Extracted data entries
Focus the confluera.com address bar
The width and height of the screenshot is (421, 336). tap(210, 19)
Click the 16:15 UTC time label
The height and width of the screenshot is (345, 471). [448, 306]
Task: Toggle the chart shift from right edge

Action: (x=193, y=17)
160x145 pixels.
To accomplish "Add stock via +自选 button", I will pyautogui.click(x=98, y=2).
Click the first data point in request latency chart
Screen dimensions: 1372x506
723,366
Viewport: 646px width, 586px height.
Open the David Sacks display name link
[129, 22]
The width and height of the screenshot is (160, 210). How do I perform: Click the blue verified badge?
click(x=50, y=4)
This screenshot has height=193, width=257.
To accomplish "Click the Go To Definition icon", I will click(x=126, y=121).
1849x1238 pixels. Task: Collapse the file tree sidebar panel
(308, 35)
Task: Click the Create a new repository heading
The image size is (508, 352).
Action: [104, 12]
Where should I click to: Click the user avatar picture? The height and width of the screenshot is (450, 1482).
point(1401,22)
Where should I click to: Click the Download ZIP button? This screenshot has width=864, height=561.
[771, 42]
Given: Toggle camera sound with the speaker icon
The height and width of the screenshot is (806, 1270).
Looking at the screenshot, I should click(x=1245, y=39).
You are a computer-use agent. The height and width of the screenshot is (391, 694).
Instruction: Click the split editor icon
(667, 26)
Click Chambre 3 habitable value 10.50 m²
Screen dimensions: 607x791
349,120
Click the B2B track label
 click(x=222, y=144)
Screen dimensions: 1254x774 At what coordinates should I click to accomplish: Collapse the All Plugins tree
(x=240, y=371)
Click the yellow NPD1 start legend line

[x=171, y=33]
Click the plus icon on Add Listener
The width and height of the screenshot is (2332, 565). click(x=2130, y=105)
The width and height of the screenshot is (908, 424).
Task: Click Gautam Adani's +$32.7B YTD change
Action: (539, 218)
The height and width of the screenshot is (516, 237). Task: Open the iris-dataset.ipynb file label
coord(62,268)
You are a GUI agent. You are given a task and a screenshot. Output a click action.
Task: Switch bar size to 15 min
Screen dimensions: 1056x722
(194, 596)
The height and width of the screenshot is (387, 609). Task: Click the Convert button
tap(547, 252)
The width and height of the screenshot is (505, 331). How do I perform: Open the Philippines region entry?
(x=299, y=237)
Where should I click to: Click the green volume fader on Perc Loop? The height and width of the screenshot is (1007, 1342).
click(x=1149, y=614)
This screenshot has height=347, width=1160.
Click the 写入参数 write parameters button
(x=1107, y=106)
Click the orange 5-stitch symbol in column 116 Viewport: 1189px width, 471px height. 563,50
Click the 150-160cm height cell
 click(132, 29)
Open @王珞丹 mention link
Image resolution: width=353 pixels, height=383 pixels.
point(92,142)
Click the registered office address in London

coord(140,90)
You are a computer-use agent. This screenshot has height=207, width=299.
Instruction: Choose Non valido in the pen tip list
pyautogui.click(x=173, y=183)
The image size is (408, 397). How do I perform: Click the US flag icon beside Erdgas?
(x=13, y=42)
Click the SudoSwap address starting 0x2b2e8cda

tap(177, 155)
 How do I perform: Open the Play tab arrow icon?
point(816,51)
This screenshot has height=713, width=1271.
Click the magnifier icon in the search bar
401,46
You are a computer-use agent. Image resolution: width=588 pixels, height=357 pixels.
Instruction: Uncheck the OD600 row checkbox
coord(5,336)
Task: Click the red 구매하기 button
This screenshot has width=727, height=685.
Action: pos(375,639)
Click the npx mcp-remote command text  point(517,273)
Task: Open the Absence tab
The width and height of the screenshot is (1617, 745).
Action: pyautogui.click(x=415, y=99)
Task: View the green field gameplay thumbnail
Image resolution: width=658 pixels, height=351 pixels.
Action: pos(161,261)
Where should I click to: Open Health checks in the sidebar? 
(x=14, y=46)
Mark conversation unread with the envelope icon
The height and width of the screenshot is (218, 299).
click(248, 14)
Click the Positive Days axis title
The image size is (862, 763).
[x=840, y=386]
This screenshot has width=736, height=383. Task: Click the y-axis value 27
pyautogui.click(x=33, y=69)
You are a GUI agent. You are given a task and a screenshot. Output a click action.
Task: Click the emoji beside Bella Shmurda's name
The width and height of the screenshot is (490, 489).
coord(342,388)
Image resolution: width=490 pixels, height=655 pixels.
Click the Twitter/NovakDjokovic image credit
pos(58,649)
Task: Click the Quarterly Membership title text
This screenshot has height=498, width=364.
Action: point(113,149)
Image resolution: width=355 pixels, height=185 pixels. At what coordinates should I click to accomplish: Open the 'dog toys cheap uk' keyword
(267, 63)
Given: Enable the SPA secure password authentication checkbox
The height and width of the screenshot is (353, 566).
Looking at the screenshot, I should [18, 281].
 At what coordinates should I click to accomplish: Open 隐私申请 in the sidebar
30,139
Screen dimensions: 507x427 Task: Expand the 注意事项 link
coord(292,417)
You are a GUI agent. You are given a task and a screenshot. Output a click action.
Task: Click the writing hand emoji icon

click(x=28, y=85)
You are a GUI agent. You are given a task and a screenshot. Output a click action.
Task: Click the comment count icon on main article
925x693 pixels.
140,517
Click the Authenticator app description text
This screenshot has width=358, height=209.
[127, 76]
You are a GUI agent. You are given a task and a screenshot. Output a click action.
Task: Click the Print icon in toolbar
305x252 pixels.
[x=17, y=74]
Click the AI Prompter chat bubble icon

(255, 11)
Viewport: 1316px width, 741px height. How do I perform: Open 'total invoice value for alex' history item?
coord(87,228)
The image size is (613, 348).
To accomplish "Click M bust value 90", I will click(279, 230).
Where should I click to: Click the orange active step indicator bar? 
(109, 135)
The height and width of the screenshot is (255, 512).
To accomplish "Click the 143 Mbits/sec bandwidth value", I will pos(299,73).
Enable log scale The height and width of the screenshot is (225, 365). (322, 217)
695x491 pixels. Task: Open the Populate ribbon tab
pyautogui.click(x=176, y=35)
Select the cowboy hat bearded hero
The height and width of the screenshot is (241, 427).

Prompt>
Word for word, transcribe all of the records.

Solution to this problem>
Focus the confluera.com address bar
The width and height of the screenshot is (421, 336). tap(210, 19)
Click the 16:15 UTC time label
The height and width of the screenshot is (345, 471). [448, 306]
Task: Toggle the chart shift from right edge

Action: (x=193, y=17)
160x145 pixels.
To accomplish "Add stock via +自选 button", I will pyautogui.click(x=98, y=2).
Click the first data point in request latency chart
Screen dimensions: 1372x506
723,366
Viewport: 646px width, 586px height.
Open the David Sacks display name link
[129, 22]
The width and height of the screenshot is (160, 210). How do I perform: Click the blue verified badge?
click(x=50, y=4)
This screenshot has height=193, width=257.
To accomplish "Click the Go To Definition icon", I will click(x=126, y=121).
1849x1238 pixels. Task: Collapse the file tree sidebar panel
(308, 35)
Task: Click the Create a new repository heading
The image size is (508, 352).
Action: [104, 12]
Where should I click to: Click the user avatar picture? The height and width of the screenshot is (450, 1482).
point(1401,22)
Where should I click to: Click the Download ZIP button? This screenshot has width=864, height=561.
[771, 42]
Given: Toggle camera sound with the speaker icon
The height and width of the screenshot is (806, 1270).
Looking at the screenshot, I should click(x=1245, y=39).
You are a computer-use agent. The height and width of the screenshot is (391, 694).
Instruction: Click the split editor icon
(667, 26)
Click Chambre 3 habitable value 10.50 m²
Screen dimensions: 607x791
349,120
Click the B2B track label
 click(x=222, y=144)
Screen dimensions: 1254x774 At what coordinates should I click to accomplish: Collapse the All Plugins tree
(x=240, y=371)
Click the yellow NPD1 start legend line

[x=171, y=33]
Click the plus icon on Add Listener
The width and height of the screenshot is (2332, 565). click(x=2130, y=105)
The width and height of the screenshot is (908, 424).
Task: Click Gautam Adani's +$32.7B YTD change
Action: (539, 218)
The height and width of the screenshot is (516, 237). Task: Open the iris-dataset.ipynb file label
coord(62,268)
You are a GUI agent. You are given a task and a screenshot. Output a click action.
Task: Switch bar size to 15 min
Screen dimensions: 1056x722
(194, 596)
The height and width of the screenshot is (387, 609). Task: Click the Convert button
tap(547, 252)
The width and height of the screenshot is (505, 331). How do I perform: Open the Philippines region entry?
(x=299, y=237)
Where should I click to: Click the green volume fader on Perc Loop? The height and width of the screenshot is (1007, 1342).
click(x=1149, y=614)
This screenshot has height=347, width=1160.
Click the 写入参数 write parameters button
(x=1107, y=106)
Click the orange 5-stitch symbol in column 116 Viewport: 1189px width, 471px height. 563,50
Click the 150-160cm height cell
 click(132, 29)
Open @王珞丹 mention link
Image resolution: width=353 pixels, height=383 pixels.
point(92,142)
Click the registered office address in London

coord(140,90)
You are a computer-use agent. This screenshot has height=207, width=299.
Instruction: Choose Non valido in the pen tip list
pyautogui.click(x=173, y=183)
The image size is (408, 397). How do I perform: Click the US flag icon beside Erdgas?
(x=13, y=42)
Click the SudoSwap address starting 0x2b2e8cda

tap(177, 155)
 How do I perform: Open the Play tab arrow icon?
point(816,51)
This screenshot has height=713, width=1271.
Click the magnifier icon in the search bar
401,46
You are a computer-use agent. Image resolution: width=588 pixels, height=357 pixels.
Instruction: Uncheck the OD600 row checkbox
coord(5,336)
Task: Click the red 구매하기 button
This screenshot has width=727, height=685.
Action: pos(375,639)
Click the npx mcp-remote command text  point(517,273)
Task: Open the Absence tab
The width and height of the screenshot is (1617, 745).
Action: pyautogui.click(x=415, y=99)
Task: View the green field gameplay thumbnail
Image resolution: width=658 pixels, height=351 pixels.
Action: pos(161,261)
Where should I click to: Open Health checks in the sidebar? 
(x=14, y=46)
Mark conversation unread with the envelope icon
The height and width of the screenshot is (218, 299).
click(248, 14)
Click the Positive Days axis title
The image size is (862, 763).
[x=840, y=386]
This screenshot has width=736, height=383. Task: Click the y-axis value 27
pyautogui.click(x=33, y=69)
You are a GUI agent. You are given a task and a screenshot. Output a click action.
Task: Click the emoji beside Bella Shmurda's name
The width and height of the screenshot is (490, 489).
coord(342,388)
Image resolution: width=490 pixels, height=655 pixels.
Click the Twitter/NovakDjokovic image credit
pos(58,649)
Task: Click the Quarterly Membership title text
This screenshot has height=498, width=364.
Action: point(113,149)
Image resolution: width=355 pixels, height=185 pixels. At what coordinates should I click to accomplish: Open the 'dog toys cheap uk' keyword
(267, 63)
Given: Enable the SPA secure password authentication checkbox
The height and width of the screenshot is (353, 566).
Looking at the screenshot, I should [18, 281].
 At what coordinates should I click to accomplish: Open 隐私申请 in the sidebar
30,139
Screen dimensions: 507x427 Task: Expand the 注意事项 link
coord(292,417)
You are a GUI agent. You are given a task and a screenshot. Output a click action.
Task: Click the writing hand emoji icon

click(x=28, y=85)
You are a GUI agent. You are given a task and a screenshot. Output a click action.
Task: Click the comment count icon on main article
925x693 pixels.
140,517
Click the Authenticator app description text
This screenshot has width=358, height=209.
[127, 76]
You are a GUI agent. You are given a task and a screenshot. Output a click action.
Task: Click the Print icon in toolbar
305x252 pixels.
[x=17, y=74]
Click the AI Prompter chat bubble icon

(255, 11)
Viewport: 1316px width, 741px height. How do I perform: Open 'total invoice value for alex' history item?
coord(87,228)
The image size is (613, 348).
To accomplish "Click M bust value 90", I will click(279, 230).
Where should I click to: Click the orange active step indicator bar? 
(109, 135)
The height and width of the screenshot is (255, 512).
To accomplish "Click the 143 Mbits/sec bandwidth value", I will pos(299,73).
Enable log scale The height and width of the screenshot is (225, 365). (322, 217)
695x491 pixels. Task: Open the Populate ribbon tab
pyautogui.click(x=176, y=35)
Select the cowboy hat bearded hero
The height and width of the screenshot is (241, 427).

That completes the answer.